◆ **Task objective**:
Pick out each line of the data below that contains the word "Describe", and copy those lines. Case counts when matching.

◆ **Dataset excerpts**:
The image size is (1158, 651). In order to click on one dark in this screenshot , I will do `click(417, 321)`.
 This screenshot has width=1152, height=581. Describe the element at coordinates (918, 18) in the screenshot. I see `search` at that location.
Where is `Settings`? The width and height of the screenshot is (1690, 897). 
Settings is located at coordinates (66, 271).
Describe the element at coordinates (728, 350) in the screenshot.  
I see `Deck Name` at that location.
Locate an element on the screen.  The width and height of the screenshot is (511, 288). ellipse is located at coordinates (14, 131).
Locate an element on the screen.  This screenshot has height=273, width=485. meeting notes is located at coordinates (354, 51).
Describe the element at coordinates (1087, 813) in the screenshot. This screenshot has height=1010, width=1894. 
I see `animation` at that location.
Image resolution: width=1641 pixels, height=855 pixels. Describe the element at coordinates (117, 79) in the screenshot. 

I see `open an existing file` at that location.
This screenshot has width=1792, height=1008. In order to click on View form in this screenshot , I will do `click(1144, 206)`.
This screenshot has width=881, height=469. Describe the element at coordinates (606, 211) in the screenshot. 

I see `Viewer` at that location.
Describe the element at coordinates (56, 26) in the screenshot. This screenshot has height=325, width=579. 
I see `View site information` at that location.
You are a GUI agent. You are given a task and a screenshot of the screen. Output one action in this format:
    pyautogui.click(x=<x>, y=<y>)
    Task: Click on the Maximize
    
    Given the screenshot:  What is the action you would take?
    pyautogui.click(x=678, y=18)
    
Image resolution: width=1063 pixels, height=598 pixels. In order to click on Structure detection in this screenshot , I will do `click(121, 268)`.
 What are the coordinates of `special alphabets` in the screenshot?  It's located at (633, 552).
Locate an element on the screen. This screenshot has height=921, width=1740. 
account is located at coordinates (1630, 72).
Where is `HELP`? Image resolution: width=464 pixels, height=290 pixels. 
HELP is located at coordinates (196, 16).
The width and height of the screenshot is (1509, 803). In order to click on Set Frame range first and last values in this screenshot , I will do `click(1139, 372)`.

◆ **Result of the exercise**:
 This screenshot has width=1152, height=581. Describe the element at coordinates (918, 18) in the screenshot. I see `search` at that location.
Describe the element at coordinates (728, 350) in the screenshot.  
Describe the element at coordinates (1087, 813) in the screenshot. This screenshot has height=1010, width=1894. 
Image resolution: width=1641 pixels, height=855 pixels. Describe the element at coordinates (117, 79) in the screenshot. 
This screenshot has width=881, height=469. Describe the element at coordinates (606, 211) in the screenshot. 
Describe the element at coordinates (56, 26) in the screenshot. This screenshot has height=325, width=579. 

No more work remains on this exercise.